***** Data records
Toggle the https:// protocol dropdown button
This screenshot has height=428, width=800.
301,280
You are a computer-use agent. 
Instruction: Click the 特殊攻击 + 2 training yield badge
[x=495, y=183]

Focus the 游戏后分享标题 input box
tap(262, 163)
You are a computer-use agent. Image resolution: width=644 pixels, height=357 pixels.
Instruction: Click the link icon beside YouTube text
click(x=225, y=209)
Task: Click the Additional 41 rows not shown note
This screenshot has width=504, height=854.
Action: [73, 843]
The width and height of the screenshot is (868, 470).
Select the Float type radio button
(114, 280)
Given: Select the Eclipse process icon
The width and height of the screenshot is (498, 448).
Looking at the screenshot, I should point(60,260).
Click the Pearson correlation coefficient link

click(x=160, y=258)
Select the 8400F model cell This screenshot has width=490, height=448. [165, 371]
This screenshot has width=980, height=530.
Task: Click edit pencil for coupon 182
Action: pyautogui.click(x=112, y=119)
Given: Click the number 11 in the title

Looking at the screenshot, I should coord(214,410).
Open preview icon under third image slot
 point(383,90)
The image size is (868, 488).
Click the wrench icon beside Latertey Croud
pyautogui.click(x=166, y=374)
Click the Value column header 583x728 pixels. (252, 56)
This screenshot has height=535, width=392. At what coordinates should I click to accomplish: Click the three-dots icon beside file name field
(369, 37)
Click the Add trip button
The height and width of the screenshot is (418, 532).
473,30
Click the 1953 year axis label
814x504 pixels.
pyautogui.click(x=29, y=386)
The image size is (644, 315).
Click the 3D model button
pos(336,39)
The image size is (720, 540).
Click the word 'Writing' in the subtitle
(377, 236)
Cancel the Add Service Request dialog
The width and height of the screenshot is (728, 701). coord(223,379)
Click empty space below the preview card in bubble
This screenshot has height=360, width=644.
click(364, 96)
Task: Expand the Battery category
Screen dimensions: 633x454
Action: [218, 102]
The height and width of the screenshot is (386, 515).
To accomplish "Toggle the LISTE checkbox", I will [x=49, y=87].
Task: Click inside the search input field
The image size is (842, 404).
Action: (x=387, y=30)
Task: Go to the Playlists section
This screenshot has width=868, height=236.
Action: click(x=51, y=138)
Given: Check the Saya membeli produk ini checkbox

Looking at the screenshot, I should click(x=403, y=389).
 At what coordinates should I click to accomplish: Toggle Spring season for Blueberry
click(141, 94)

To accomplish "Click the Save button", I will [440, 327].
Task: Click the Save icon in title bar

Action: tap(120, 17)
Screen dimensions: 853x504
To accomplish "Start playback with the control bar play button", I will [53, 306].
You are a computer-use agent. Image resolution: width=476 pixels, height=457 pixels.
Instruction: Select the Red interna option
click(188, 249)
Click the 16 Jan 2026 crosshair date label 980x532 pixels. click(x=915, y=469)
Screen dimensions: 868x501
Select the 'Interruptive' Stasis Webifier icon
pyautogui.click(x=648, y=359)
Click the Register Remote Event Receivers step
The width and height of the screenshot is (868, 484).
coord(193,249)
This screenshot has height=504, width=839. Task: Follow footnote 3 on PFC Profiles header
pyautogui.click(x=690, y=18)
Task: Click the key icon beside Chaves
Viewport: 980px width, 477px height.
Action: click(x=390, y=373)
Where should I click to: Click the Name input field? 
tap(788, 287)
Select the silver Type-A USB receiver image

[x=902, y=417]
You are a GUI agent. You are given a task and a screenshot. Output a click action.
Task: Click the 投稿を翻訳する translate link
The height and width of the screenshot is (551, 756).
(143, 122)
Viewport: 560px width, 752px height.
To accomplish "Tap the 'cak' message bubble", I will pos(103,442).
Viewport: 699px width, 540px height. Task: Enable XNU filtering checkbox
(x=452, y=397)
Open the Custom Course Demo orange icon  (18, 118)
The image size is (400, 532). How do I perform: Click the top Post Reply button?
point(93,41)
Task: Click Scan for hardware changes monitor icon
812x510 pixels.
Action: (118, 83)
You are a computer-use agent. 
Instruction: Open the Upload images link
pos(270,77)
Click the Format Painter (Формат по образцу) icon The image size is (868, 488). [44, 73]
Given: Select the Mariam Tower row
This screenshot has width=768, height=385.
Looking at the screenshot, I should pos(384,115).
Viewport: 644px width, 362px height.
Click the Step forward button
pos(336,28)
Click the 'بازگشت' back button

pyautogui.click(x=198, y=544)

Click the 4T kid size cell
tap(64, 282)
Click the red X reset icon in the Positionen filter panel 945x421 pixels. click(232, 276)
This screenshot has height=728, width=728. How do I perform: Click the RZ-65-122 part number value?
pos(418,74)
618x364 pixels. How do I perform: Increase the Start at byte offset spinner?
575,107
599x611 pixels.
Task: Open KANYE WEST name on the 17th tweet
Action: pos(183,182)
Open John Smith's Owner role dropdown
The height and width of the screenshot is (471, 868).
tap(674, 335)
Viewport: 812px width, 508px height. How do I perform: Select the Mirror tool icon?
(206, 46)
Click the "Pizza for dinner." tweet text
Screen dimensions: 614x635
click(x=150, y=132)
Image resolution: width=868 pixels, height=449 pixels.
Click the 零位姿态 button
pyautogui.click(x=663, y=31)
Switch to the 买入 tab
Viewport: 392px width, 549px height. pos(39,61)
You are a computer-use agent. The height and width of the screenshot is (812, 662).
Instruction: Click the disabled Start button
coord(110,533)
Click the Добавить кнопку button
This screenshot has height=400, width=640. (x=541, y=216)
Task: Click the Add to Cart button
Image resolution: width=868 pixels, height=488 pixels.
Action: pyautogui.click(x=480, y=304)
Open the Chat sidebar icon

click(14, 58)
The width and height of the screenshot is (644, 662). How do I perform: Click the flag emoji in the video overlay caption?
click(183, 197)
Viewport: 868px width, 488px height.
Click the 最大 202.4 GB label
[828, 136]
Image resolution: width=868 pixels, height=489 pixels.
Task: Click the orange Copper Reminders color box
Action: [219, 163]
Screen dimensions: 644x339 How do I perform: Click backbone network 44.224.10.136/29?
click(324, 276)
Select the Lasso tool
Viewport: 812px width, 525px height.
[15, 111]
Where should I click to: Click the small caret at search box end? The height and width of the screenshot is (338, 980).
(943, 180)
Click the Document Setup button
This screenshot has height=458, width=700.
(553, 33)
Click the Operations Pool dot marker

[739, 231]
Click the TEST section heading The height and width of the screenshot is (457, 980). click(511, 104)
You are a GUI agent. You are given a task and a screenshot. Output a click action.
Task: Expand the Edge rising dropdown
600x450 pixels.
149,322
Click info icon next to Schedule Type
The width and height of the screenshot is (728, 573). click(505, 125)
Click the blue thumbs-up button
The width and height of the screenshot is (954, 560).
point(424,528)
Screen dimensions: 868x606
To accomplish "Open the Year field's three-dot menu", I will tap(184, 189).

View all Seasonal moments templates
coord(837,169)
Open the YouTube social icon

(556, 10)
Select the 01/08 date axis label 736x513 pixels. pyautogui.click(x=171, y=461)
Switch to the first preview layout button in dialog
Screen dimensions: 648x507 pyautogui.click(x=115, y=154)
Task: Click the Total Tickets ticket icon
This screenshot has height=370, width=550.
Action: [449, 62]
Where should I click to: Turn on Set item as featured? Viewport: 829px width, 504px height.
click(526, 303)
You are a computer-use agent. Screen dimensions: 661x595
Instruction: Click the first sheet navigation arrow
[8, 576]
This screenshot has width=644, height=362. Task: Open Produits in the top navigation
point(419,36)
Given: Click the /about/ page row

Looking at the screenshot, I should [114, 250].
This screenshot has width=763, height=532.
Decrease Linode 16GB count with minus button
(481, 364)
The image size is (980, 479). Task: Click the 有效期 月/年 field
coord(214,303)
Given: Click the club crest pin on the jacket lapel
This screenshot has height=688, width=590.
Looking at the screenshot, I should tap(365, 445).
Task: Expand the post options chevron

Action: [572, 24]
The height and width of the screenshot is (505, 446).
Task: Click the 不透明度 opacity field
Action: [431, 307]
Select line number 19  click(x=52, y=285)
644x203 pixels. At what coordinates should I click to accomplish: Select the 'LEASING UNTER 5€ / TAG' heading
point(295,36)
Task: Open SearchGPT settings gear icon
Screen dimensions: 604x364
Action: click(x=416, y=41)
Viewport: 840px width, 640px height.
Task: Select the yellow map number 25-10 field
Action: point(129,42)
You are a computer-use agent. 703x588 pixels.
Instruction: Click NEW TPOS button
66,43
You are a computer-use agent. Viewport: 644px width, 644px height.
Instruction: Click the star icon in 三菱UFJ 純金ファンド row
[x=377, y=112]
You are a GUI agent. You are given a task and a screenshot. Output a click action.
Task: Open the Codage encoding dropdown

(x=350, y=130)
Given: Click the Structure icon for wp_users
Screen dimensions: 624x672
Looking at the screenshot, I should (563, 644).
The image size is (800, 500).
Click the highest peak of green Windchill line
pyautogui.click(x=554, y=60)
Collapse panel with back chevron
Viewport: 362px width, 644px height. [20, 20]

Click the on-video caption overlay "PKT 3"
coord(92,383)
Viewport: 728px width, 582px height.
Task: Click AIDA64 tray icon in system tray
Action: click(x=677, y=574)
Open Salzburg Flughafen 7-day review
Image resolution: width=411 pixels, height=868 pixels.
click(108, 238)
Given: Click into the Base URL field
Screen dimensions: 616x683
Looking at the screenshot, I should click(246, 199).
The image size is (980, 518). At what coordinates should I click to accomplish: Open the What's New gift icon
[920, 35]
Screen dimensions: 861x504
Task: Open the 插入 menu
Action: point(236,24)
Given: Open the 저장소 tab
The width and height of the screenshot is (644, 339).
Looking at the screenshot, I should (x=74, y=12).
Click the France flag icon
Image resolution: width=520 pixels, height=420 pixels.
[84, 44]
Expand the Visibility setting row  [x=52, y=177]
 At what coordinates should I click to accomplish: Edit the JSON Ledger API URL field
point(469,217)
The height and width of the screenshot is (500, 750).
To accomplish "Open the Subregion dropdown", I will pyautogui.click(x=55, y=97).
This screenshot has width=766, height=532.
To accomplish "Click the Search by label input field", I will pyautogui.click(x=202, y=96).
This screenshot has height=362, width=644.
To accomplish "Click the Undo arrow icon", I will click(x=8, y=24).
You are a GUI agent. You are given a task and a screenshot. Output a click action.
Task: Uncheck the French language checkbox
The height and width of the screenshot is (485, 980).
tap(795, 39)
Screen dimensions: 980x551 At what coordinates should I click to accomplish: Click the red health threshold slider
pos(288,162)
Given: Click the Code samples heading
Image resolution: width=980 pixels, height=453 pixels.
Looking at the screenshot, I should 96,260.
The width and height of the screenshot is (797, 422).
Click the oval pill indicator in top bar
**********
- **Exercise brief**
From the line holding "Given: Click the number 11 in the title" to the line holding "Task: Click inside the search input field", inclusive, restate each line above exactly as written.

- **Exercise solution**
Given: Click the number 11 in the title

Looking at the screenshot, I should coord(214,410).
Open preview icon under third image slot
 point(383,90)
The image size is (868, 488).
Click the wrench icon beside Latertey Croud
pyautogui.click(x=166, y=374)
Click the Value column header 583x728 pixels. (252, 56)
This screenshot has height=535, width=392. At what coordinates should I click to accomplish: Click the three-dots icon beside file name field
(369, 37)
Click the Add trip button
The height and width of the screenshot is (418, 532).
473,30
Click the 1953 year axis label
814x504 pixels.
pyautogui.click(x=29, y=386)
The image size is (644, 315).
Click the 3D model button
pos(336,39)
The image size is (720, 540).
Click the word 'Writing' in the subtitle
(377, 236)
Cancel the Add Service Request dialog
The width and height of the screenshot is (728, 701). coord(223,379)
Click empty space below the preview card in bubble
This screenshot has height=360, width=644.
click(364, 96)
Task: Expand the Battery category
Screen dimensions: 633x454
Action: [218, 102]
The height and width of the screenshot is (386, 515).
To accomplish "Toggle the LISTE checkbox", I will [x=49, y=87].
Task: Click inside the search input field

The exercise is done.